Dan selalu seperti ini.

Sehan terdiam sembari berpikir dan membandingkan tabungan dan anggaran kebutuhannya. "Seratus juta gak ada, Yah. Sehan gak ada uang segitu."

"Masa gak ada sih, gak mungkin kan." Suara di seberang sana terdengar tidak begitu percaya.

"Beneran gak ada. Kalo lima puluh juta Sehan ada, gimana?"

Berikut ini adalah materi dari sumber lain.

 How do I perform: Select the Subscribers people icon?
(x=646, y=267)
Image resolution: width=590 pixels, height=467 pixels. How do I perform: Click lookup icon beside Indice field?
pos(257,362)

"Yaudah lima puluh juta gakpapa, langsung kirim ya."

Sehan terdiam, tidak tau harus bereaksi bagaimana.

"Secepetnya loh, yaudah Ayah tutup." Panggilan berakhir.

Sehan menatap layar ponselnya datar cukup lama sebelum benar-benar membuka aplikasi mobile banking dan melakukan transaksi ke Ayahnya. Semakin cepat semakin baik, sehingga tidak menjadi beban lagi. Jadi, bagi Sehan kehilangan beberapa jumlah nominal uang adalah masalah yang cukup bisa dia atasi.

Sejenak, Sehan merasa ingin menghilang tanpa jejak.

Perasaan yang ingin Sehan kubur dalam-dalam itu kembali ke permukaan. Nafasnya mulai memendek, rasanya seperti ia selalu lupa untuk bernafas. Alhasil, rasa gelisah mulai menjalari tubuh dan pikirannya. Ini benar-benar menyesakkan.